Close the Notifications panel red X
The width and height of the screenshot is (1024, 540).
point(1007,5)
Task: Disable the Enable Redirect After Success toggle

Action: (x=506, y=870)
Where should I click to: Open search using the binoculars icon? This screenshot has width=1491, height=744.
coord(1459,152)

● ● ●

Line by line, the data should be returned exactly as written.

ANSWER BOX:
Close the Notifications panel red X
The width and height of the screenshot is (1024, 540).
point(1007,5)
Task: Disable the Enable Redirect After Success toggle

Action: (x=506, y=870)
Where should I click to: Open search using the binoculars icon? This screenshot has width=1491, height=744.
coord(1459,152)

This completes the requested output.